Od czasu opublikowania przez policję komunikatu o odkryciu szczątek mężczyzny pod posadzką budynku na Olszy, próbowaliśmy się dowiedzieć więcej szczegółów na temat zmarłego, który zginął od strzału w głowę.
Szczątki zostały znalezione dwa lata temu. Jak informuje policja – w związku z weryfikacją ustaleń operacyjnych. Co oznacza, że ktoś naprowadził śledczych na to miejsce. Widocznie jednak ten, kto wiedział o miejscu, nie miał pojęcia o tożsamości ofiary.
Zapytaliśmy, czy w związku z tym przesłuchani zostali gangsterzy, którzy w latach dziewięćdziesiątych aktywnie działali na krajowym i lokalnym podwórku.
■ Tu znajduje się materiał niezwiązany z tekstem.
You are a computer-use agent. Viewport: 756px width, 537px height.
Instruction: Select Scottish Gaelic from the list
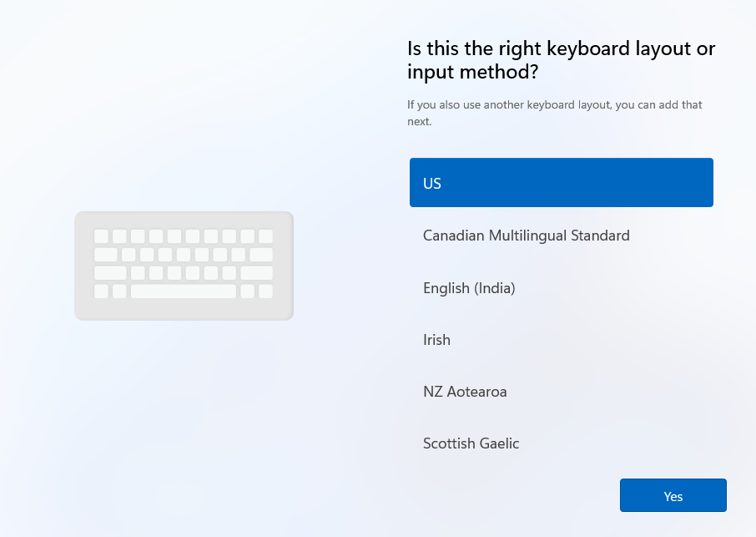[x=471, y=443]
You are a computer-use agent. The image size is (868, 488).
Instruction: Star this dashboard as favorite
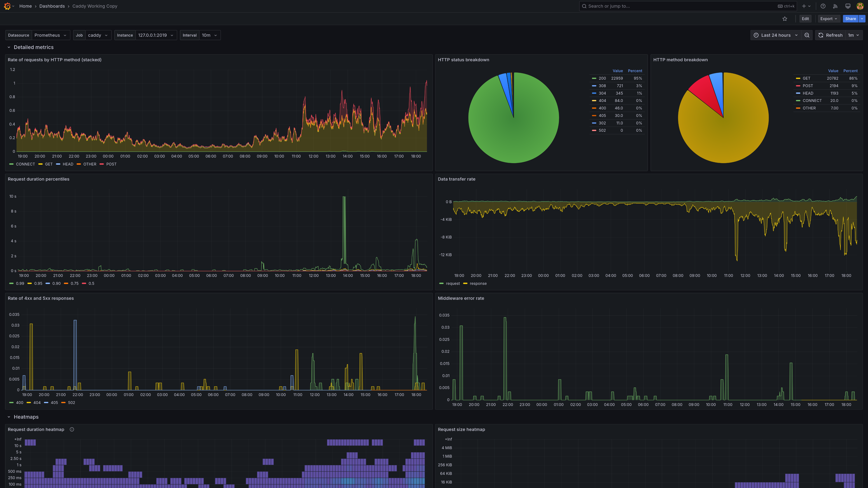784,19
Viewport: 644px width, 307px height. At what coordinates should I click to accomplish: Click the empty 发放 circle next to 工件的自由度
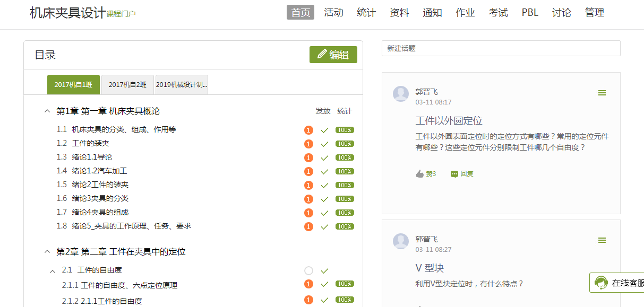[308, 270]
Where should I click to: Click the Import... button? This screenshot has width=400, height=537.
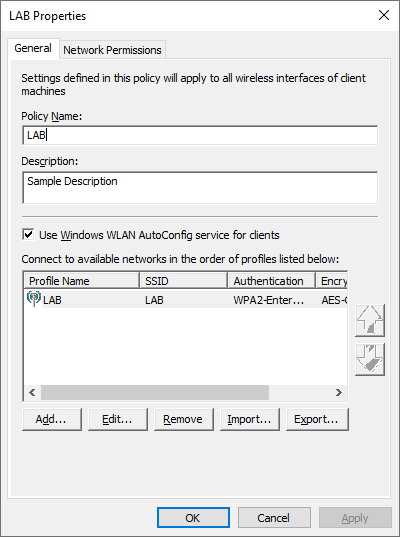click(250, 419)
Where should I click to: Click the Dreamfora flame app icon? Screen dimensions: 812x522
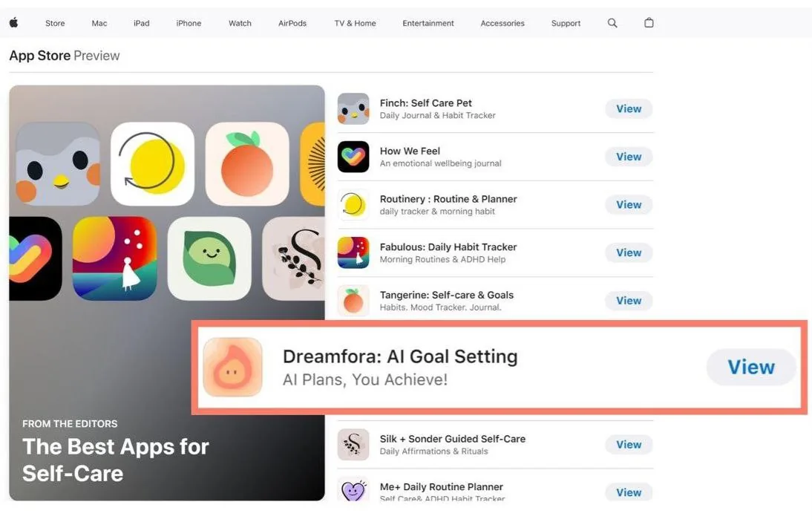tap(232, 367)
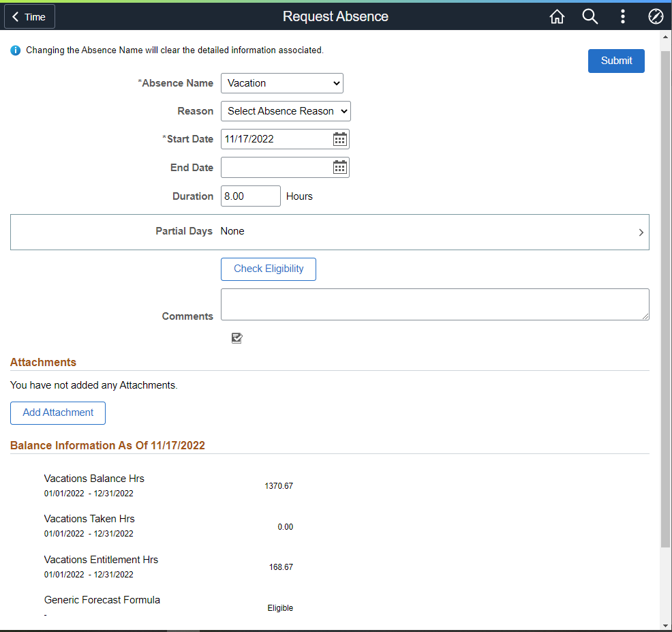Viewport: 672px width, 632px height.
Task: Open the three-dot actions menu
Action: (622, 17)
Tych nie brakuje i niektórych wystarczy odwiedzić w zakładzie karnym. Zwłaszcza, że padły sugestie, iż zabity mógł należeć do gangu „Krakowiaka”.
Ekspertom udało się też zrekonstruować wygląd mężczyzny – najprawdopodobniej ofiary gangsterskich porachunków. Na razie jednak to nic nie dało. Również pobrane próbki DNA nie zostały zidentyfikowane w bazie danych osób zaginionych. Ustalono, że w chwili śmierci miał ok. 40 lat, ważył ok. 70 kg i mierzył 176 centymetrów. Nie podano narodowości zabitego.
Przyczyny śmierci dla ekspertów badających zwłoki były oczywiste – strzał w głowę z broni palnej. Nie wiadomo jednak, z jakiego typu broni pochodził nabój. Z opowieści gangsterów sprzed 30 lat wynika, że używali kilku popularnych rodzajów (broni krótkiej i długiej), a także przerobionych pistoletów gazowych czy też broni, która pozostała po II wojnie.
Jednak na żadne z tych pytań prokuratura okręgowa nie odpowiedziała. – Z uwagi na dobro postępowania, prokuratura nie udziela w tej sprawie dalszych informacji – poinformował prokurator Mariusz Boroń.